Assignment ::
When you come to the line with "Finanznachrichten (47, 2343)", begin repeating; continue exactly through the final line of the records and include nothing from before.

(Information shown Opens)

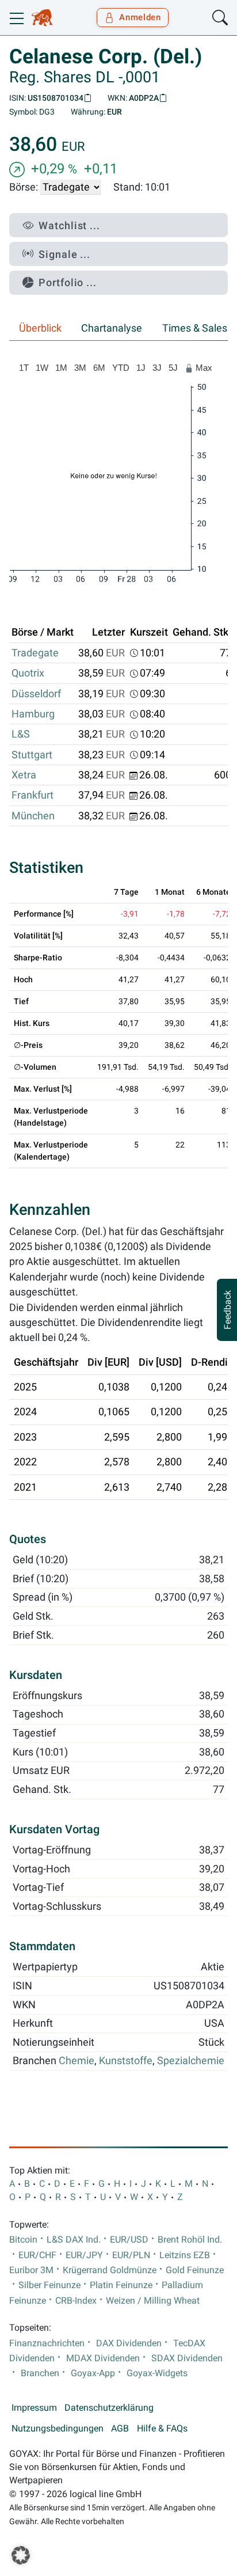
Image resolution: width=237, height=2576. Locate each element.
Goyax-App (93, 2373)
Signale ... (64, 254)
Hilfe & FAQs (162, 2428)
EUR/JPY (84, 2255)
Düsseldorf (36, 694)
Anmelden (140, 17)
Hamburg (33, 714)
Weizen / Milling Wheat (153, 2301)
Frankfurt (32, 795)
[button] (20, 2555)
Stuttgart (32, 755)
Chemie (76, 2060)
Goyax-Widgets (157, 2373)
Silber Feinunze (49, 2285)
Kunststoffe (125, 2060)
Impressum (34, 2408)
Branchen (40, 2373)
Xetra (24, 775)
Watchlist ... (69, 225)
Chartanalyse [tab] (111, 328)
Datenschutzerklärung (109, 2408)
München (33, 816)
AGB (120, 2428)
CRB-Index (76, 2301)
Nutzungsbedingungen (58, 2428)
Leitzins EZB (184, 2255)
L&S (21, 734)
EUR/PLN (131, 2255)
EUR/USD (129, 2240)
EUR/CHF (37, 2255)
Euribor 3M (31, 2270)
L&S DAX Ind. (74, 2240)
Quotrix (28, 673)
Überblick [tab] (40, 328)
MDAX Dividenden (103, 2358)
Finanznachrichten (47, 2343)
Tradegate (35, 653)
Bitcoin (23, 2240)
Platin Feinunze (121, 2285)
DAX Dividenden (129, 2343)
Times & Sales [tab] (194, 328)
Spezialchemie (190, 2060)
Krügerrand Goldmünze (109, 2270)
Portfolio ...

(Information shown Closes)

Solution for this problem ::
Finanznachrichten (47, 2343)
Tradegate (35, 653)
Bitcoin (23, 2240)
Platin Feinunze (121, 2285)
DAX Dividenden (129, 2343)
Times & Sales [tab] (194, 328)
Spezialchemie (190, 2060)
Krügerrand Goldmünze (109, 2270)
Portfolio ...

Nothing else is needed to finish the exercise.